In so doing, we have not addressed the effect of the statutory protections available to public officials. Further, our cases on common law official immunity have not addressed the question of whether there should be an exception, comparable to that available under common law governmental immunity, for dangerous conditions in the road created by the acts of a public employee. It is difficult to imagine a rationale that would support such an exception to governmental immunity but not to official immunity.

*519The discussion thus far would support the suggestion that we should abolish the common law doctrine of official immunity, as we did with common law governmental immunity, or at least recognize an exception to common law official immunity for the creation of a dangerous condition on the roads. Although I would be open to consider that suggestion, the Schroeders do not present it here and our repeated, though unquestioned, application of official immunity after Ehvood may make abolition impractical in this case. See, e.g., Terwilliger, 561 N.W.2d at 913; Wiederholt v. City of Minneapolis, 581 N.W.2d 312, 315 (Minn.1998); Gleason v. Metro. Council Transit Operations, 582 N.W.2d 216, 220 (Minn.1998). But, even if we do not abolish official immunity or create an exception to it, this discussion is immediately relevant to the question of whether we should extend official immunity vicariously to the county under these facts.

Accordingly, although I concur that, under our present caselaw, Ario is entitled to official immunity on the claims that he negligently graded against traffic (because the decisions to not deadhead and to not place warning signs were within the operational discretion left open by the county’s grading policy), I disagree with the majority’s conclusion that the county is entitled to vicarious official immunity on those claims.

2. Under our facts, vicarious official immunity should be no greater than the county’s statutory immunity.

Although we have said that a governmental employer may be vicariously immune where its employee has official immunity (e.g., Terwilliger, 561 N.W.2d at 913), we have never gone so far as to say that the two must be equated. In fact, in Pletan we suggested that they need not necessarily be equal. 494 N.W.2d at 42. We did acknowledge that some of our decisions extended the benefit of employee immunity to the employer; we noted that they did so “without any explanation.” Id. We also observed that dicta in Holmquist suggested that we “might under some circumstances find an exception to vicarious official immunity.” Id.

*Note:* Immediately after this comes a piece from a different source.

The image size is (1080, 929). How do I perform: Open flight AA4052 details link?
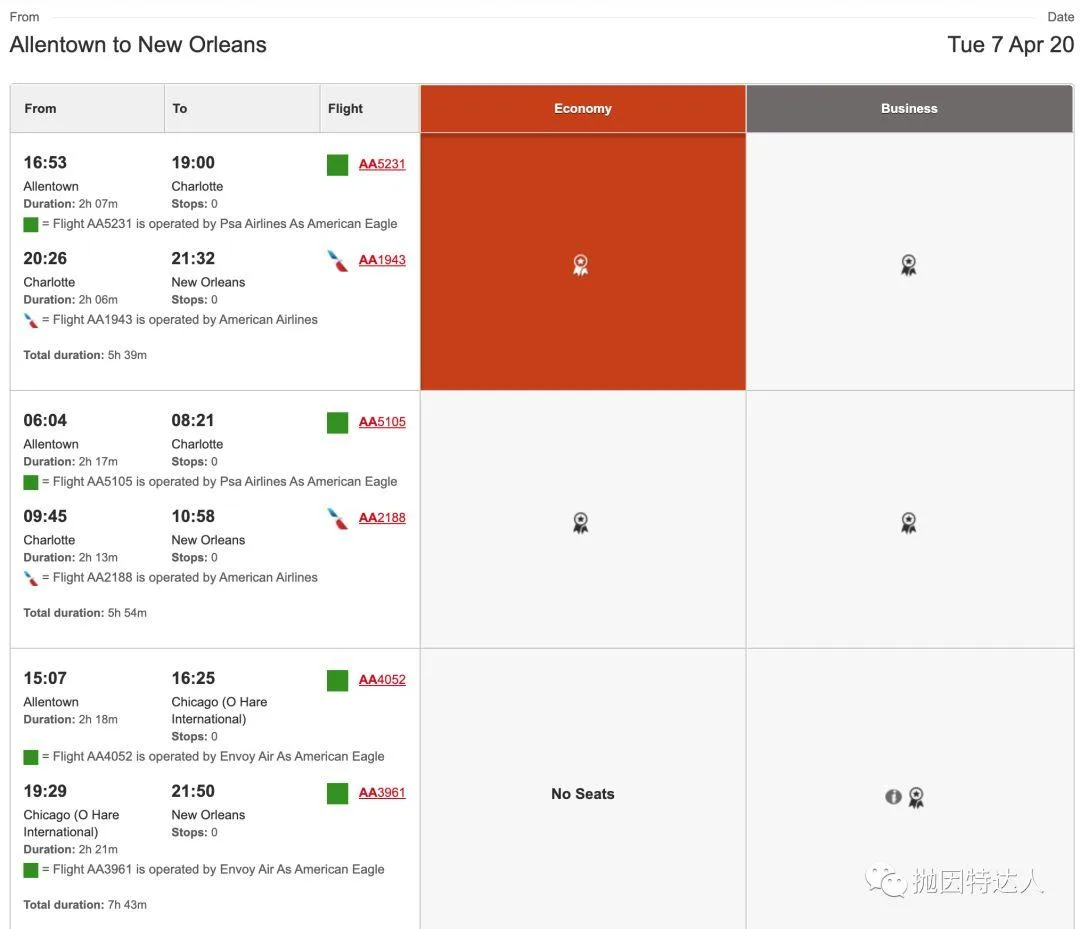pos(382,680)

Both Holmquist and Pletan cited a comprehensive law review article on this subject. George A. Bermann, Integrating Governmental and Officer Tort Liability, 77 Colum. L.Rev. 1175, 1186-87 (1977). Bermann surveyed the caselaw and concluded that the rationale of those cases recognizing that the government may be liable under some circumstances even though its officers are not, “rests on firmer ground.” He stated:

Even if we may assume that the prospect of governmental liability in damages will trouble any official who is sensitive to the disfavor of his superiors, it should not dampen his zeal nearly as much as the prospect of personal liability. Unless the government’s exposure to liability can genuinely be expected to impair seriously the official’s performance of duty, the government should not enjoy immunity from liability simply because the official is immune.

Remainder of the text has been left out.